Aim of the task:
The lines to repeat are those below from the one containing "Where should I" down to the one containing "You are a GUI", both included; reproduce them exactly and nothing else.

Raw data:
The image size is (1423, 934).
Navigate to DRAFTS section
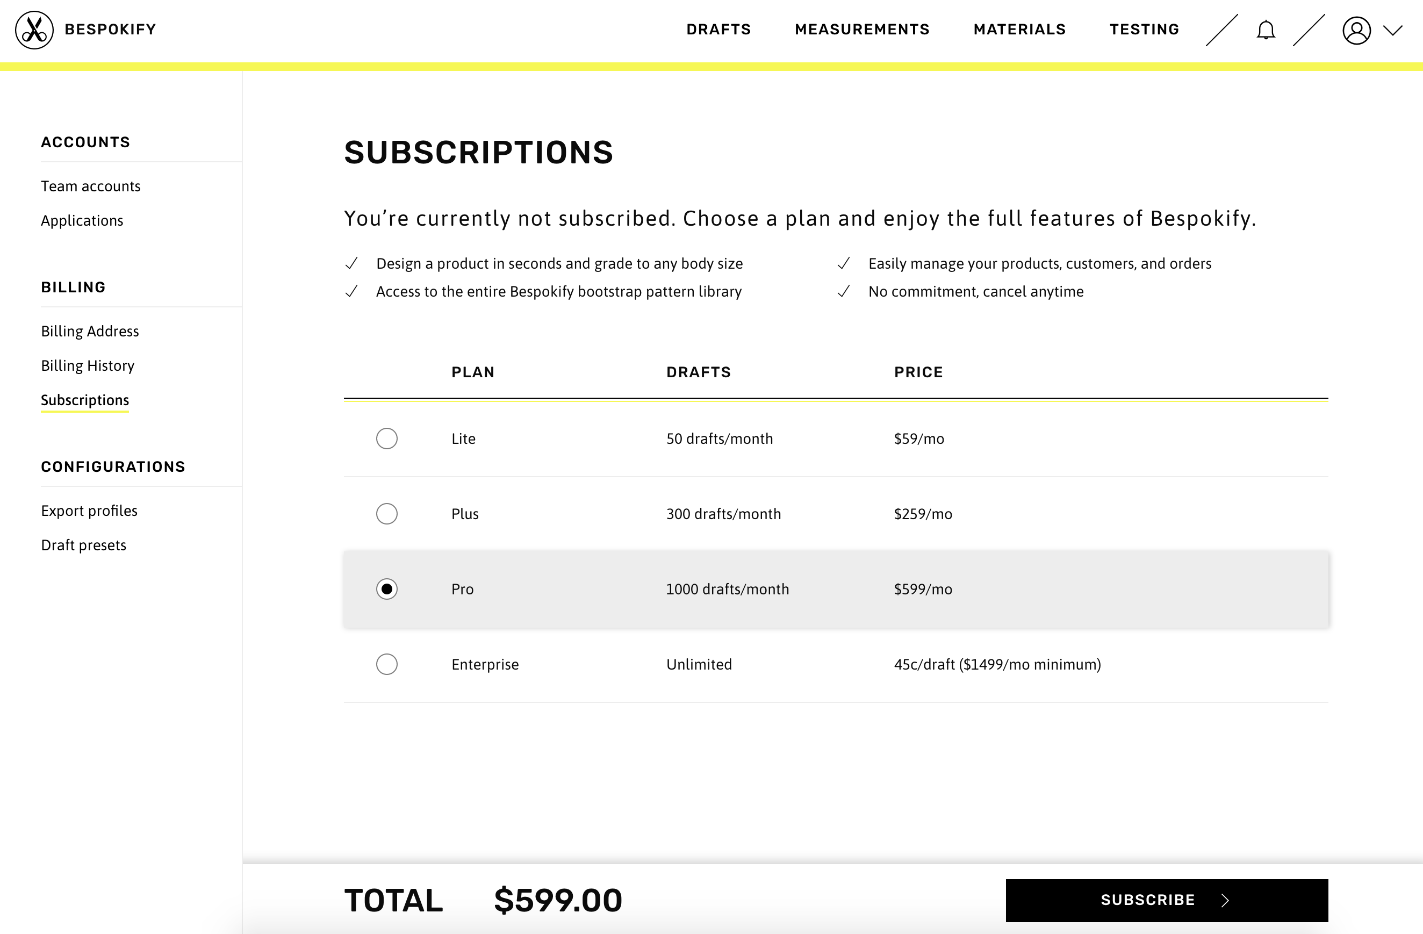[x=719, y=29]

---

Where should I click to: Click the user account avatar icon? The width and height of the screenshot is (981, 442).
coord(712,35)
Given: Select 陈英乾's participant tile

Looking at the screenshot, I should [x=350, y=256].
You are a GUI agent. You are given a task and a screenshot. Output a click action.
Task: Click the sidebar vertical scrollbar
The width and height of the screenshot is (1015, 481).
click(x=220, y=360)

Solution for this exercise:
Where should I click to: Click the user account avatar icon? The width and height of the screenshot is (981, 442).
coord(712,35)
Given: Select 陈英乾's participant tile

Looking at the screenshot, I should [x=350, y=256].
You are a GUI agent. You are given a task and a screenshot. Output a click action.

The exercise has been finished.